Topic in Fall 2001: Introduction to Dynamical Systems.

A wide range of disciplines such as economics, physics, chemistry, and ecology deal with dynamical systems. The economic laws of supply and demand, the solar system, the motion of a a pendulum, weather prediction, chemical reactions, predator-prey interactions, and the evolution of a disease are just a few examples of real problems. In general, Dynamical Systems come to play whenever time evolution of a system is studied.

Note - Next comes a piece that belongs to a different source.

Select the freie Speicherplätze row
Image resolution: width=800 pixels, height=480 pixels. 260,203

This course serves as an introduction to the mathematical theory of systems in evolution with emphasis on geometric and qualitative techniques. Mathematical formulations of concepts such as periodicity, stability, attractors and ``chaos'' is studied. The following can give you the flavor of this subject:

Suppose the points of the real line move according to the rule ``x moves to cos(x)''. We have a dynamical system if we consider iterations of this process. A point x ``jumps'' to its new location cos(x); after two jumps it is in cos(cos(x)) and so on. A fixed point is then a solution of the equation x = cos(x). Try this on a calculator! (Don't forget to set it to radians). Choose a starting number and start hitting the cosine button over and over. What do you observe?

Among the interesting questions to explore are: Fixed points stay ``fixed forever'' but, what happens to nearby points? Is the fixed point attracting or repelling neighboring points? Are there any periodic motions? Are there any points of period, for instance, 167? For general systems we may ask what are the ``good'' concepts to define. What do we understand by random motion? For what systems are we going to say that we have chaos? How predictable or unpredictable can things be?

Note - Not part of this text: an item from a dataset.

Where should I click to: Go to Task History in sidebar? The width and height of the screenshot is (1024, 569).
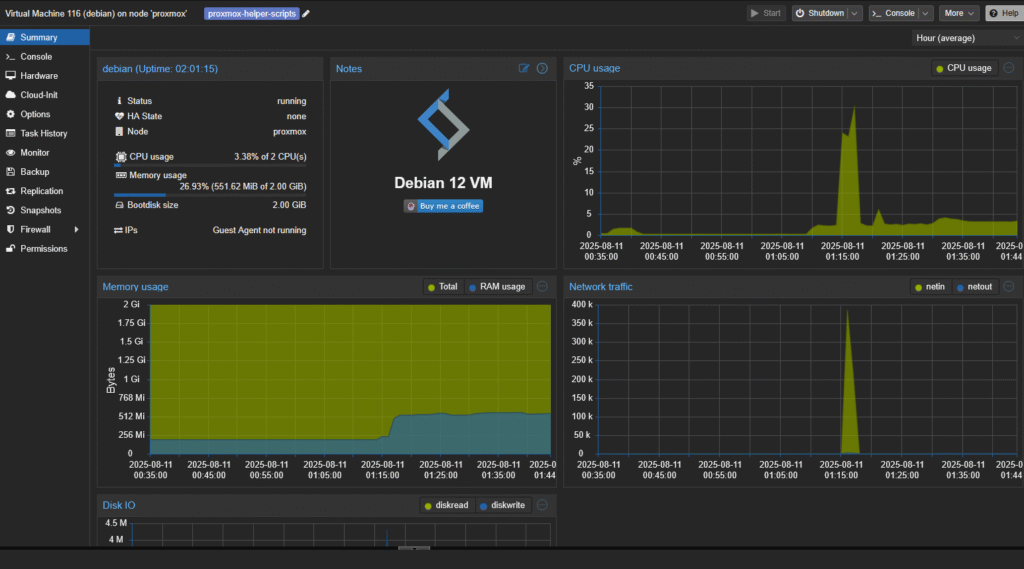pyautogui.click(x=43, y=133)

With a mathematical approach we will show that very simple rules of movement can in fact generate phenomenally complicated and rich dynamics, some even giving ``Chaos''. Philosophical consequences. Determinism. Some movements are clearly stable, small perturbations won't change things much. However, we will see amazing phenomena people have discovered even in the simplest dynamical systems such as ``x moves to $x^2 - 4$''. For some orbits, the tiniest deviation you can imagine from an initial position will dramatically change the orbit's fate.

Topics from recent years:

• (1998) Numerical Methods.
  
• (1997) Introduction to Dynamical Systems.